__WORK TASK__
Please set down word for word every line from the one holding "Given: Click the Autoupdate refresh icon" to the end of the data below, both included.
Content starts
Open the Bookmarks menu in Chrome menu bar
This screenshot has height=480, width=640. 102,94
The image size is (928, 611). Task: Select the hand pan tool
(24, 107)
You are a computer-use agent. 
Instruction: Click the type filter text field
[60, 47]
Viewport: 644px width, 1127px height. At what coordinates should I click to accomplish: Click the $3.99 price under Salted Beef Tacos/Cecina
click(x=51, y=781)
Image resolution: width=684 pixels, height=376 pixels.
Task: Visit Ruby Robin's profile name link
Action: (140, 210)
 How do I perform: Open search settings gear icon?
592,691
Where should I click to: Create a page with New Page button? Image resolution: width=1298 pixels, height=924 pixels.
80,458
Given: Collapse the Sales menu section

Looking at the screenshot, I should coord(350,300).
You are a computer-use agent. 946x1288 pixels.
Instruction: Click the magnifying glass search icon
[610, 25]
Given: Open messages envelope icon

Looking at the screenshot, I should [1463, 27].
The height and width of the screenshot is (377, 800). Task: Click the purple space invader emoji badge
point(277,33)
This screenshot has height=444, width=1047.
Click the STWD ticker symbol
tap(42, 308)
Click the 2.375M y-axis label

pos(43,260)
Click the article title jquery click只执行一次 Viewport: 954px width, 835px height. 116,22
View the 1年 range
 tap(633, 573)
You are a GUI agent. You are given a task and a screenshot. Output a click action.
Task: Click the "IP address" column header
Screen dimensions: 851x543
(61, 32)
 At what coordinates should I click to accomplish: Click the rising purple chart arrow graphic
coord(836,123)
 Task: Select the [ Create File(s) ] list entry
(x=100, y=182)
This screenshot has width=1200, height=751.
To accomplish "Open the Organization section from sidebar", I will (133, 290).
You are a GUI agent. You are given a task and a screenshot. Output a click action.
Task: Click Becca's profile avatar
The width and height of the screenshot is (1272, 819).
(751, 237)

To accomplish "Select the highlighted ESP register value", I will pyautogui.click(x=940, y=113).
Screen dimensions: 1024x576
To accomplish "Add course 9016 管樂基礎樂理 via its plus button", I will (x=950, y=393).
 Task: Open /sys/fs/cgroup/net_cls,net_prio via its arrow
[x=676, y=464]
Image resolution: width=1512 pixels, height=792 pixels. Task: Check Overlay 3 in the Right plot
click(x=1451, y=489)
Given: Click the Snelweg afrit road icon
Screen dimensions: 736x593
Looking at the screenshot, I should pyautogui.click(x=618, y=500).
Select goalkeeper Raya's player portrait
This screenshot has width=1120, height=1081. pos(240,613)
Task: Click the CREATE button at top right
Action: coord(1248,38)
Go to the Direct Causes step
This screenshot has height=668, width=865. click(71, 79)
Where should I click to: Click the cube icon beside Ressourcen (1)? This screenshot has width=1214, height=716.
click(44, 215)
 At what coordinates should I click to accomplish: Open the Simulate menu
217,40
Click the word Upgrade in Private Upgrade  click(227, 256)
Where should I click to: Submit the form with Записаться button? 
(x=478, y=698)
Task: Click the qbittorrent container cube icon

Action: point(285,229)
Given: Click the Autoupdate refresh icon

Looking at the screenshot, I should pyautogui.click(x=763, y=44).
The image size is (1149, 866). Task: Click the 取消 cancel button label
Content ends
__EXPECTED ANSWER__
Given: Click the Autoupdate refresh icon

Looking at the screenshot, I should pyautogui.click(x=763, y=44).
The image size is (1149, 866). Task: Click the 取消 cancel button label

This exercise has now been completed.